Neely, J., dissenting:
Alert! Sound the alarm for generous parents! Whiting v.
Whiting strikes again!
In this case the marital home was purchased by Mrs.
Pratt's father. His $299,000 check was payable to both parties,
deposited in a joint account and used to purchase the jointly
titled house. Indeed Mrs. Pratt's family gave the parties
substantial gifts throughout their brief marriage that paid for the
parties' high standard of living. However, the majority chooses to
ignore the record and questions why the family law master and the
circuit court awarded the entire value of the home to Mrs. Pratt
and remands the case.
Why does the majority reach this absurd result? Whiting
v. Whiting, 183 W. Va. 451, 396 S.E.2d 413 (1990) (Neely, J.
dissenting). See Koontz v. Koontz, 183 W. Va. 477, 396 S.E.2d 439
(1990)(Neely, J., dissenting); Tallman v. Tallman, 183 W. Va. 491,
396 S.E.2d 453 (1990)(Neely, J., dissenting); Wood v. Wood, 184 W.
Va. 744, 403 S.E.2d 761 (1991)(Neely, J., dissenting). See also
Charlton v. Charlton, 186 W. Va. 670, 413 S.E.2d 911 (1991) (Neely,
J., concurring in part and dissenting in part)(ways a spouse can
rebut the presumption of a gift to the marital estate).

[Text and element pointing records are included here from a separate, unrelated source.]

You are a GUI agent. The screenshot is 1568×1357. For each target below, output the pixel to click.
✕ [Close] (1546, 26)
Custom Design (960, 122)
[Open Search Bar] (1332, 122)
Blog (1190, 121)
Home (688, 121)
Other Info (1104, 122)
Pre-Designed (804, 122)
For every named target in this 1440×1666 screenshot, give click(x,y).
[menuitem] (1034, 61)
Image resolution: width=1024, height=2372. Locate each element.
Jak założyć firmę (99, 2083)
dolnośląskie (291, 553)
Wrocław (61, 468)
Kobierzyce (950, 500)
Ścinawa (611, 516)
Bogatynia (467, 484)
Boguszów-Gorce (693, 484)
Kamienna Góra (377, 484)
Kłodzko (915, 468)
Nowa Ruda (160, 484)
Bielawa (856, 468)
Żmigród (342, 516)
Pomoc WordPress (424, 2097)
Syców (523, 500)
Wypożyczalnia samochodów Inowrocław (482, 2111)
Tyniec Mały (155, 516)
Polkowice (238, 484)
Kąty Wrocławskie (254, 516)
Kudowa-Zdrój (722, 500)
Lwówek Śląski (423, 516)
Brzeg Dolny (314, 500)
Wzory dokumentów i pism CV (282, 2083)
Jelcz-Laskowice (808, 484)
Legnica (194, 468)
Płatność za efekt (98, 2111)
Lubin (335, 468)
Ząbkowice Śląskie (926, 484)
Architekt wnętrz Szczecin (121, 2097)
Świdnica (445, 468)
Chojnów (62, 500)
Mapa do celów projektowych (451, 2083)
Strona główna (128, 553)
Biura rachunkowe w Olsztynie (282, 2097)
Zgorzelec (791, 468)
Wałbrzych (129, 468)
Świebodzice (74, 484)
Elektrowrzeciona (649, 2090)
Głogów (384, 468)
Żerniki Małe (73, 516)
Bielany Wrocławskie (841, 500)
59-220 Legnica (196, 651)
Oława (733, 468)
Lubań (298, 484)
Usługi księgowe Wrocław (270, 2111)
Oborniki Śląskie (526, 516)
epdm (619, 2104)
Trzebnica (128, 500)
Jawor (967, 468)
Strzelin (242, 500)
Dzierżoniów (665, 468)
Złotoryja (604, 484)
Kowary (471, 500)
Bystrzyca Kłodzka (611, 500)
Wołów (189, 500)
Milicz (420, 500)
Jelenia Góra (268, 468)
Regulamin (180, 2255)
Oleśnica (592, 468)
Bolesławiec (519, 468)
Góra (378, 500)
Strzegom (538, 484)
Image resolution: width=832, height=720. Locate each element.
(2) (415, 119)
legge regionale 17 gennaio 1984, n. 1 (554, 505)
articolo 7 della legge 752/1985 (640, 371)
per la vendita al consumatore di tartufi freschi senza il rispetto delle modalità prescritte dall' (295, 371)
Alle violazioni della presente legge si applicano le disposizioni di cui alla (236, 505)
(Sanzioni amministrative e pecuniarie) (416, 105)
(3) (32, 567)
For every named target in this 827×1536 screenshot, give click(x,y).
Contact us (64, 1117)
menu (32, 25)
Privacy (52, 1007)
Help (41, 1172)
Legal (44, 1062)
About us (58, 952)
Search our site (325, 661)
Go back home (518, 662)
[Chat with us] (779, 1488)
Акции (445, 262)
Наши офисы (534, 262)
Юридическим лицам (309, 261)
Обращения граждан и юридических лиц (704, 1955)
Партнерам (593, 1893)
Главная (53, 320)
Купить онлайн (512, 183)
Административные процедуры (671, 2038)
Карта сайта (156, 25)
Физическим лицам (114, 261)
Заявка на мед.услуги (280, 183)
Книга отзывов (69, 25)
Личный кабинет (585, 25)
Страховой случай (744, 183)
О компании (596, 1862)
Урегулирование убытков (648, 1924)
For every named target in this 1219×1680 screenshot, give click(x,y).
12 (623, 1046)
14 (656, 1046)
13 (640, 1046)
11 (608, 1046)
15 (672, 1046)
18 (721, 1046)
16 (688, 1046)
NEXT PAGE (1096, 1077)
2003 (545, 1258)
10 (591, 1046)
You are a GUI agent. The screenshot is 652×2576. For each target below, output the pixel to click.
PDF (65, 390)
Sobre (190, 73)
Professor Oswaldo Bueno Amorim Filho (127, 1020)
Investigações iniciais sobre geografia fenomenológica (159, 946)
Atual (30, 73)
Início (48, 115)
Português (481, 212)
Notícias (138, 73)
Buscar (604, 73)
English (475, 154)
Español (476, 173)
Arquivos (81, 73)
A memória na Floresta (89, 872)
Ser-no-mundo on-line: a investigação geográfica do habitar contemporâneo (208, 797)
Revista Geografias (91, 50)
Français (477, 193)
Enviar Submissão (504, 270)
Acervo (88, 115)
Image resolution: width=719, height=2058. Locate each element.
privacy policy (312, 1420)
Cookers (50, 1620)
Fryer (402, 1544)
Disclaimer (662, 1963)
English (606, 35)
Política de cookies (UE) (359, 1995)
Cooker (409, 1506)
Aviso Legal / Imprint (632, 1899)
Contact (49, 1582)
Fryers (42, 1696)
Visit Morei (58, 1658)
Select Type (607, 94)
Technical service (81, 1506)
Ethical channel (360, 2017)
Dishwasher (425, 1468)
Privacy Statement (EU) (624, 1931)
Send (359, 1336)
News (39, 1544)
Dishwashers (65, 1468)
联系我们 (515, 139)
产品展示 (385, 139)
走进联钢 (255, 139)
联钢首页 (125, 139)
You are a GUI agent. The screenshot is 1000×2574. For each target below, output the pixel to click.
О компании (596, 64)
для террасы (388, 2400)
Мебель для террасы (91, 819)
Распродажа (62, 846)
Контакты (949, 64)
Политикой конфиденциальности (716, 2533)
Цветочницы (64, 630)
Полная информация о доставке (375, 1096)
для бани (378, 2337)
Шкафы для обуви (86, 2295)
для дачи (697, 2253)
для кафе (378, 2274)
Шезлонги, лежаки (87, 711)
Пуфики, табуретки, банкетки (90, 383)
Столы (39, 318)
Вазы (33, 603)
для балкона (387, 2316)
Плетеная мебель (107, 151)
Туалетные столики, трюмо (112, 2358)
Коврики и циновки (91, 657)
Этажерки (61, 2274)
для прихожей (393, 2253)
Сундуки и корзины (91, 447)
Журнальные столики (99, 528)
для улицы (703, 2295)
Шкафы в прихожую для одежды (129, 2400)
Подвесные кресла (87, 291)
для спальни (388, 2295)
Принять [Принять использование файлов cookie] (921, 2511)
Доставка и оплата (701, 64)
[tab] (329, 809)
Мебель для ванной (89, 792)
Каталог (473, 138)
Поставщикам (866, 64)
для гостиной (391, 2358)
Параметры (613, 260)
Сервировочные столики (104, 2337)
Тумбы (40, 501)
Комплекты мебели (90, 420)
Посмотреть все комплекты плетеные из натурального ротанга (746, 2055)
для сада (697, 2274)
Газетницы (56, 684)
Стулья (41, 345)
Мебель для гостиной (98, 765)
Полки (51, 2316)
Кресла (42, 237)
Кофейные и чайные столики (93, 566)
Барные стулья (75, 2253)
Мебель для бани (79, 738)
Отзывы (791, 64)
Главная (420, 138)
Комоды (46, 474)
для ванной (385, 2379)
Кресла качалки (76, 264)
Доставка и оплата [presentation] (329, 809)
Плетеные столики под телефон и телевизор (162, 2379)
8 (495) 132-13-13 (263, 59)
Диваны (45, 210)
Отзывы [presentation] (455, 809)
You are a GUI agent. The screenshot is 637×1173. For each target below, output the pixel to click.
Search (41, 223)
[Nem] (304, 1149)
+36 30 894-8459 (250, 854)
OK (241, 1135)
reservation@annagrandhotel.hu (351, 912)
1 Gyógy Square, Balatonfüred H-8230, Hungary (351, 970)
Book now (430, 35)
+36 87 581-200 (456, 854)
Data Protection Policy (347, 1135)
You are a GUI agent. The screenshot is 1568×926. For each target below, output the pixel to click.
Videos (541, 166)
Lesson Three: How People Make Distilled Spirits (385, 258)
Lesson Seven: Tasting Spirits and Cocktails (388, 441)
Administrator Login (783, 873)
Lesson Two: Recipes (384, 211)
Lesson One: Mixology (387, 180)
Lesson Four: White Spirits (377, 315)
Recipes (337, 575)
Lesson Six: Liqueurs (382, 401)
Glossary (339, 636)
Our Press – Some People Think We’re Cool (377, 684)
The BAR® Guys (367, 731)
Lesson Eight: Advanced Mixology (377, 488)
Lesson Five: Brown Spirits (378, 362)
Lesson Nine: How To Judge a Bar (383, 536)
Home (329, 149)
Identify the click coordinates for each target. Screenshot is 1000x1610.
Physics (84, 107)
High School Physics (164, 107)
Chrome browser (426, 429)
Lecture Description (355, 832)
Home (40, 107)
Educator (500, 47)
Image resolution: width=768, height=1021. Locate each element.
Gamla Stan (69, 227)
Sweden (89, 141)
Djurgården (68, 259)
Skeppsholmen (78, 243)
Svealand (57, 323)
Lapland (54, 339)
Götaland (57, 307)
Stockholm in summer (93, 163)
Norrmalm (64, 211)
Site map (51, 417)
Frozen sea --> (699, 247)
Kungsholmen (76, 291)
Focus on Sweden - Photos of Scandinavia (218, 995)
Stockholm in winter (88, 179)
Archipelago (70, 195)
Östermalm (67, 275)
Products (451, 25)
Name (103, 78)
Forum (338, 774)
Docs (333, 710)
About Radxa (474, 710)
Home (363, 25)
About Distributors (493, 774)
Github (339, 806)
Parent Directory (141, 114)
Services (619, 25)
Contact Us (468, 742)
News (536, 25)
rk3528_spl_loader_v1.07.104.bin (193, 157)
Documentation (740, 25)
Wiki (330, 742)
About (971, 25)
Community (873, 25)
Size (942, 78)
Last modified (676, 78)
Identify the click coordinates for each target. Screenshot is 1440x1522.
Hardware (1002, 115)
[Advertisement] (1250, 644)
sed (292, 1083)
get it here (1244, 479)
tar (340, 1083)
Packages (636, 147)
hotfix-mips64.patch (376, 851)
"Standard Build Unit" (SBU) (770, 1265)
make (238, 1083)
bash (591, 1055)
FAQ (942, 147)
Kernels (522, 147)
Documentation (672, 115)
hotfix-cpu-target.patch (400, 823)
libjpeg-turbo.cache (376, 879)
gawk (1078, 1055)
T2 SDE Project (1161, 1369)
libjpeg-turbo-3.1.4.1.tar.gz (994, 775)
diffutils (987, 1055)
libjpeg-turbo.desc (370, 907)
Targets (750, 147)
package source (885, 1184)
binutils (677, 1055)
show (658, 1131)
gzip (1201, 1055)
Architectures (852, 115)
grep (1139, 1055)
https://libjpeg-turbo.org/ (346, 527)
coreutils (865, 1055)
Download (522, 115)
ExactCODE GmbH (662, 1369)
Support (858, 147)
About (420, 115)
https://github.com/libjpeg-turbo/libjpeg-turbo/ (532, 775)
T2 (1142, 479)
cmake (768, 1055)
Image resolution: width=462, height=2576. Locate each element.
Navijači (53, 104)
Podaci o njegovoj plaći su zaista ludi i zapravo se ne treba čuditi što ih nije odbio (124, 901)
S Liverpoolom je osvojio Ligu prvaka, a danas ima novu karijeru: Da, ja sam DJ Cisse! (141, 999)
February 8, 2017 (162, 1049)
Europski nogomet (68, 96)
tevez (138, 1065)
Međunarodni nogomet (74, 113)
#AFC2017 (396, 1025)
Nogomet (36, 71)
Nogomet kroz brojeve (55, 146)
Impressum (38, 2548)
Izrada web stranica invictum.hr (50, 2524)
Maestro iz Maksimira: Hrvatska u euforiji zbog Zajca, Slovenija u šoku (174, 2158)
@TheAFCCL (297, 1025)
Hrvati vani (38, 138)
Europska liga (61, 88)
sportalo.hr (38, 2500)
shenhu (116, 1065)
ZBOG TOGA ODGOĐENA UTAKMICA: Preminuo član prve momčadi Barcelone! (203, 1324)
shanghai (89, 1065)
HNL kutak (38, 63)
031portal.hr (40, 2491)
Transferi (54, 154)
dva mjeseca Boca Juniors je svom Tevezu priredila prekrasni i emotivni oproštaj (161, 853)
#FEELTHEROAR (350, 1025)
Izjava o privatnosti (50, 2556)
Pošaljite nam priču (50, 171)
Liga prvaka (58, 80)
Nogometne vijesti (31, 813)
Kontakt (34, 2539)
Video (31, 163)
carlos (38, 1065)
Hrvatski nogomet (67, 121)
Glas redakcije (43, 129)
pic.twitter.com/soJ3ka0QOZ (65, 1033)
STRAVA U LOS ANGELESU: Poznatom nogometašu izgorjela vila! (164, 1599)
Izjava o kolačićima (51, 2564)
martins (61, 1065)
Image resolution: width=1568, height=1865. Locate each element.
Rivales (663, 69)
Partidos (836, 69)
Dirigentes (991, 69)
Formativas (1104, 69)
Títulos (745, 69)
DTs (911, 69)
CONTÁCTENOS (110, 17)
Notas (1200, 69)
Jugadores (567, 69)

Parents take note: Don't give joint gifts to your
children and their spouses unless you really intend for the gifts
to be equally divided when your children divorce. Legislature take
note: Nobody understands W. Va. Code 48-2-1a(f)  on separate
estate. Maybe you can hire the guys who write the Batman comics to
draw the majority a picture. Certainly nobody listens to me.